Why I write

I've been having some conversations lately with others who are involved in special needs ministry around the country. Many of these folks have been at it longer than I have, and I feel undeserving of the seat they've offered me at the table.

As I engage in these conversations, I've realized that I've never written here about why I write here.

One answer is that I'm a writer. I've been writing and posting pictures of my family at our personal blog for a few years. I was "published" for the first time in third grade when my life's work of poetry won a school contest. It was bound with a coil spine and made available for reading in our elementary school library. I was ecstatic. Since then, I've written whenever I could - drafting poems instead of taking notes in high school chem and writing for every purpose and outlet I could: for the paper in middle school and high school and a bit in college, for my children in journals I'll give them when they're older, for income for a couple publications, for the training new special educators for Teach For America, and sometimes for no specific reason other than to sculpt with words.
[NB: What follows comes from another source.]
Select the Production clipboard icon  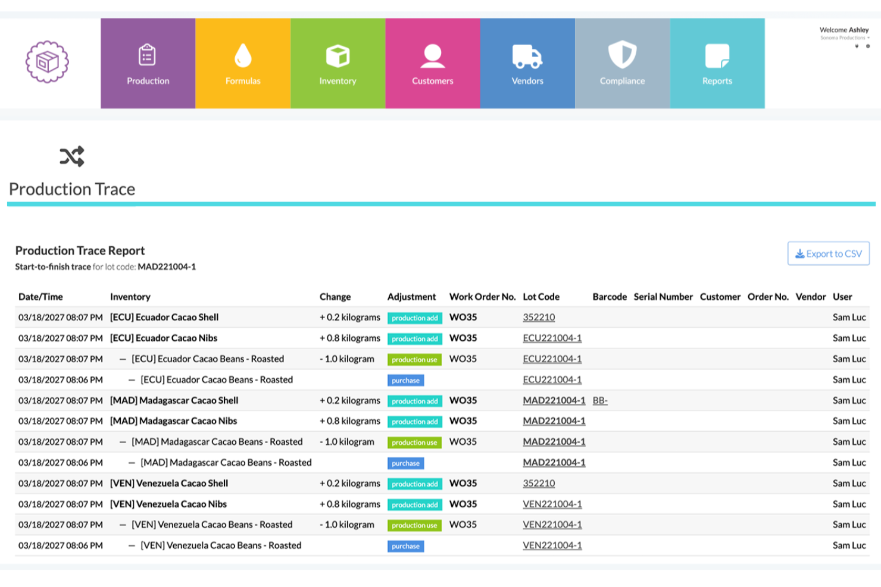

So the first answer to why I write this blog is simply this: I'm a writer. Therefore, I write.

But why write about special needs ministry? Part of the answer to that question is that I love ministering with people with special needs. And when I need to figure something out, sometimes I just need to talk it out. Many posts come from my need for me to "talk" (or, rather, blog) it out.

But it's more than that. As I began digging into books and websites and organizations, I realized something. When I worked with Teach For America, we talked about developing mindsets, knowledge, and skills. I found that many of the available special needs ministry resources are focused on skills or, to a lesser degree, knowledge. Most of what I found skipped over the mindset piece,as if to say "if you're reading this, then you agree with me already, so let's dive into how to do it." To me, the mindset is the most crucial piece. If ministry leaders have the right mindset, then they can partner with secular organizations to make up for deficits in knowledge and skills. While my writing here does tips its toes into knowledge and skills too, I want to be mindset-oriented.

The main reason why many churches don't welcome people with special needs isn't a matter of too few resources or too little knowledge or too much apathy. It's too little Jesus in our ministry. We can learn all the knowledge about disabilities and develop all the skills necessary for including each person but still miss the heart of what we're doing: the Gospel.

I write because I love the church, and I want to see her fulfill the purpose intended for her. The church was never intended to be just a building where we gather; it's a body of believers whose heart beats singularly for the glory of God. When we exclude or excise part of that body, then the church becomes less than what it would have been.